Problem details
Every line in the data below from the one containing "Screen dimensions: 873x505" down to the one containing "Screen dimensions: 704x506", both included, must be retyped exactly; no other line is to appear.

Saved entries
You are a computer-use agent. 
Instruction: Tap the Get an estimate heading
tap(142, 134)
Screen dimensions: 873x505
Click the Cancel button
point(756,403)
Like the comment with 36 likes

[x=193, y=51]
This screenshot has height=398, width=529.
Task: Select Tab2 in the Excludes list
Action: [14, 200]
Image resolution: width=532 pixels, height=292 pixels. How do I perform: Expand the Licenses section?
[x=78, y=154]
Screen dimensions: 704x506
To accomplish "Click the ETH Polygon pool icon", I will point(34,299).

* * *

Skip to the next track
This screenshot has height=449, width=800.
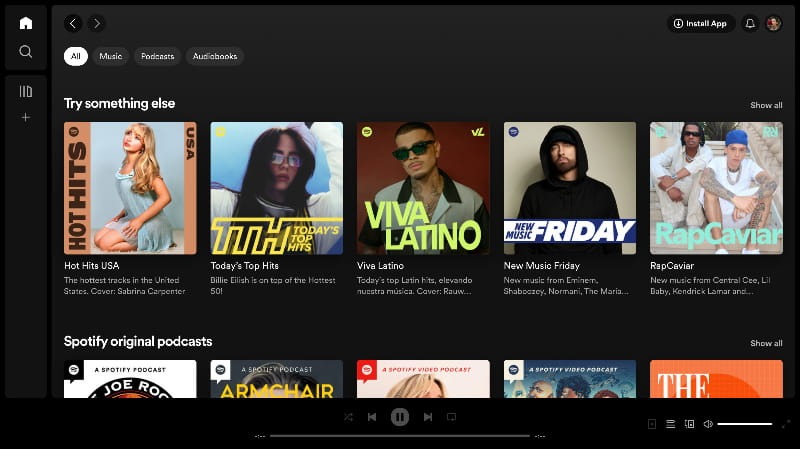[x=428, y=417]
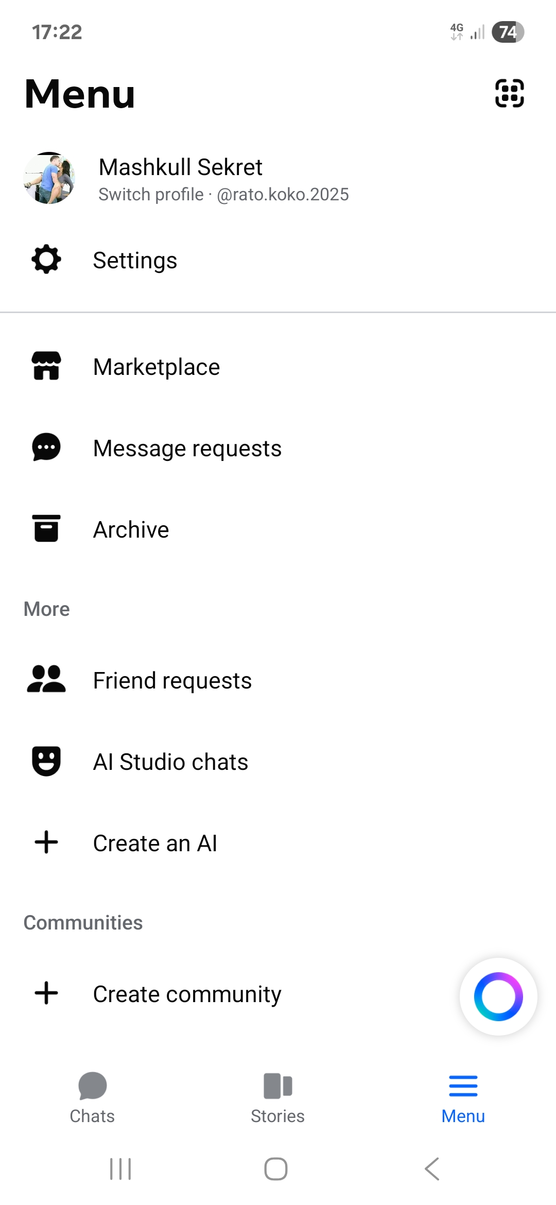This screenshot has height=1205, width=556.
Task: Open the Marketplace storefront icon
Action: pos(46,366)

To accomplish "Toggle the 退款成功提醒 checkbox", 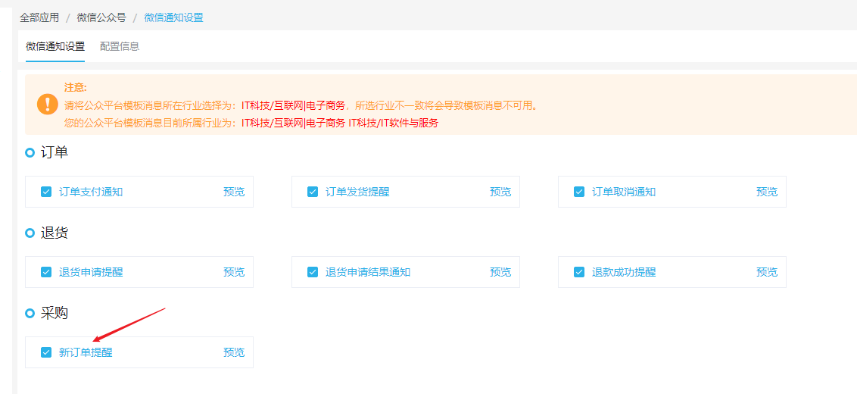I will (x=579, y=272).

Output
Screen dimensions: 873x505
Click the Cancel button
point(756,403)
Like the comment with 36 likes

[x=193, y=51]
This screenshot has height=398, width=529.
Task: Select Tab2 in the Excludes list
Action: [14, 200]
Image resolution: width=532 pixels, height=292 pixels. How do I perform: Expand the Licenses section?
[x=78, y=154]
Screen dimensions: 704x506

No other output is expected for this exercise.